Thursday, 26 February 2015

Simple Taps For Your Sink

The standard economy kitchen taps didn't cut it.  However, I didn't want to order or plan a trip to the dollhouse store to get new taps.  Or go to Michael's because of the thousands of beads and findings I have didn't match the ones from the tap tutorials I found.  Because nothing goes as planned.

It was 11:30pm.  I should have been in bed.  Instead I was mucking about at the work bench when I literally glanced up at the neat clear box marked "Wire Management/Non-Skid Item."  Yes, I have a label maker and I enjoy using it to label and organize everything.  There they were, my wire clips!  I thought, taps!  While this may have been sleeplessness talking, it actually worked.  And I still like them a month out.

The Inspiration

  • Modern taps to replace the economy ones on the cabinets


  • The cable clips are called the following: 
    • Coaxial Staples
    • Bell Wire Staples
    • Cable Clips
      • Google the above for the image.  You have them in your house.  Likely, you have some in a drawer.  Or head to the hardware store.
  • Cable clips in a medium/large size (faucet) and a tiny size (handles)
  • Hammer
  • Drill
  • Craft knife
  • A nail
  • Grey paint and silver paint
  • Top coat (Mod Podge)

First,  I am sorry for not taking pictures of the raw materials.  And Picasa is a pain to upload to every time I want to add something.  So please tolerate my overly wordy descriptions.

Step 1

Take 2 of the medium/large cable clips.  You choose the size that best works with your scale.  They're cheap, so buying a box or 2 wont break the bank.
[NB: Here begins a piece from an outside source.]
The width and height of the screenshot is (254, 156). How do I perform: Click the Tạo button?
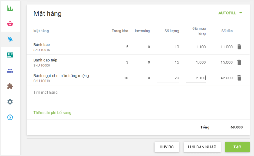tap(237, 147)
Clip 1 will have part of the arch cut off for the tip of the faucet (see above).  It's where the "water" will come out.

Clip 2 is for added height at the base of the faucet.  Not necessary, but a single clip seemed too low to get your hands under to wash.  You can see the seam in the above picture where I cut through the clip where the nail goes through.  It maybe added 2mm in height, but I liked it.  Remove the nail when you cut!  You will need a longer nail now to drive through both pieces and into the wood.  A finishing nail should work just fine.

Step 2

Take 2 of the tiny clips (I think this size is for telephone wire).  Cut off the arch at the middle of the clip to form a handle.  

Step 3

Drill your tiny holes for the taps nails to go into.  Don't try to just hammer them in without drilling.  You will destroy the taps and hammer your fingers.  Then gently tap the nails through the cable clips.  Drill the holes slightly larger then needed.  I added some glue on the nail to ensure it held tight, and the larger hole prevented damage to the sink.

Step 4

Paint the plastic with a medium grey paint and then add a coat of silver to get stainless steel.  I then top coated with Mod Podge to seal the paint.

My Ooops!

I had actually painted them before I nailed them in.  Didn't work very well.  As I tapped it in, the paint cracked and flaked.  So I had to start again with the paint.


  1. Fabulous! I have a bunch of those clips in my 'found stuff' stash because I knew they'd come in useful one of these days - you've certainly found the perfect use for them.

    1. My stash has outgrown a junk drawer. I've moved on to mini boxes. Sigh

  2. Yes indeed these ARE Fabulous and what a Great finished product! How proud of yourself are you, thinking out side the tool box! ? :D
    I LOVE IT!


  3. Thank you, thank you. I've been searching for an easy faucet set to make with my stash of bits-and-bobs and I've finally found it.

    1. You're welcome Yvonne! I'm glad you found it helpful. Nothing more satisfying then actually having the bits you need in the junk drawer!